Abstract:

BACKGROUND: A body of evidences support that CD4⁺CD25⁺Foxp3⁺ regulatory T cells is associated with oral tolerance induction and inhibition of atherosclerosis, but little is described whether nasal tolerance to antigen likewise induce the regulatory T cell production and antiatherosclerotic benefit.
OBJECTIVE: To investigate the effect of nasal tolerance induction to heat shock protein-65 (HSP65) on atherogenesis and potential mechanism.
METHODS: Six-week-old male ApoE-/- mice were nasally administrated HSP65 or phosphate buffer as control. Cryo-section was used to examine the size of atheromatous plaque area of aortic root in ApoE-/- mice with sixteen-week-old; fluorescence activated cell sorter was used to analyse the production level of CD4⁺CD25⁺Foxp3⁺ regulatory T cells; ELISA was applied to determine the level of cytokines transforming growth factor beta (TGF-β).

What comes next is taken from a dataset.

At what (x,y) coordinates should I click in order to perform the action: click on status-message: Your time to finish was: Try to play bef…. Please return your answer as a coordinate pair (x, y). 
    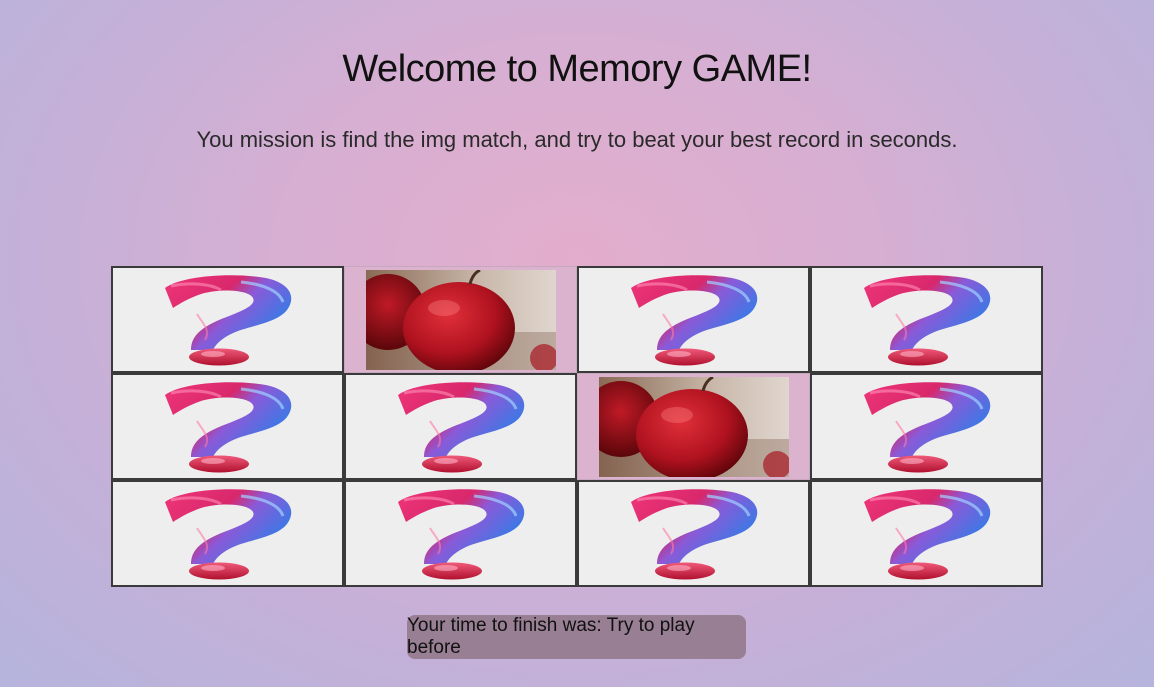
    Looking at the image, I should click on (576, 637).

RESULTS AND CONCLUSION: Eight weeks after nasal administration, the results of cryo-section showed that HSP65-treated mice had a marked decrease by 32.7% in atheromatous plaque area of aortic root as compared with the control group (P < 0.01). At 14 days after the last nasal treatment, the percentage of CD4⁺CD25⁺Foxp3⁺ regulatory T cells in total CD4⁺ T cells from treated mice increased significantly as compared with the control group (P < 0.01), at 4,14 days and 8 weeks after the last nasal administration, cytokine TGF-β level from nasal HSP65 mice increased remarkably compared with the control group on the above three points. So, nasal tolerance induction to heat shock protein-65 inhibits atherosclerotic formation by inducing anti-inflammatory cytokine TGF-β-dependent regulatory T cells. It is proposed that nasal tolerance induction to HSP65 may provide an alternative therapeutic method to atherosclerosis.